- Exercise prompt
All lines from the one containing "Go to the next page arrow" through the final line of the listing below are to be retyped exactly; nothing else goes in the result.

=-=-=-=-=

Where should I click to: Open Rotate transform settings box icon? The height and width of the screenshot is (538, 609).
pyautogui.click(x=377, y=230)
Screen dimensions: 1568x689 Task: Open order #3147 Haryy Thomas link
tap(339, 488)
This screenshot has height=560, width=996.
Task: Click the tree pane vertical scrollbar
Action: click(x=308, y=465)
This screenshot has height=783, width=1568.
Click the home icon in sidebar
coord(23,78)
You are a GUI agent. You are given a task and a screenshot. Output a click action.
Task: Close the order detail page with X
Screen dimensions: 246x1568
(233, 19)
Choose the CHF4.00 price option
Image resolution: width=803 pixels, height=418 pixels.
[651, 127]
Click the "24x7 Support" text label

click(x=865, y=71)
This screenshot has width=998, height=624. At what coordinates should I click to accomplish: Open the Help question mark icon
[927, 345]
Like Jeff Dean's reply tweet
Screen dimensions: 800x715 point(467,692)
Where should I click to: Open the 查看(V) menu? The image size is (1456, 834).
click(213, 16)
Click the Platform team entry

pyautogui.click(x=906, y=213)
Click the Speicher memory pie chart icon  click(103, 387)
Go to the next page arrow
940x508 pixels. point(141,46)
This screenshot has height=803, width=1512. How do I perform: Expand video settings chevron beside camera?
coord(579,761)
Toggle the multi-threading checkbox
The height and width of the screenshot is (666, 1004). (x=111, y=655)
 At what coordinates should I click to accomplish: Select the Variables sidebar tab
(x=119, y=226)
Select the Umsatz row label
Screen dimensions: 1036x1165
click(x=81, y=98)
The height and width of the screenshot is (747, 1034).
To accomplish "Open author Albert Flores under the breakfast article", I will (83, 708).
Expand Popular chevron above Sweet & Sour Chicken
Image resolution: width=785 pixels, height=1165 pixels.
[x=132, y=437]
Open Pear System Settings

=-=-=-=-=

- The answer
Go to the next page arrow
940x508 pixels. point(141,46)
This screenshot has height=803, width=1512. How do I perform: Expand video settings chevron beside camera?
coord(579,761)
Toggle the multi-threading checkbox
The height and width of the screenshot is (666, 1004). (x=111, y=655)
 At what coordinates should I click to accomplish: Select the Variables sidebar tab
(x=119, y=226)
Select the Umsatz row label
Screen dimensions: 1036x1165
click(x=81, y=98)
The height and width of the screenshot is (747, 1034).
To accomplish "Open author Albert Flores under the breakfast article", I will (83, 708).
Expand Popular chevron above Sweet & Sour Chicken
Image resolution: width=785 pixels, height=1165 pixels.
[x=132, y=437]
Open Pear System Settings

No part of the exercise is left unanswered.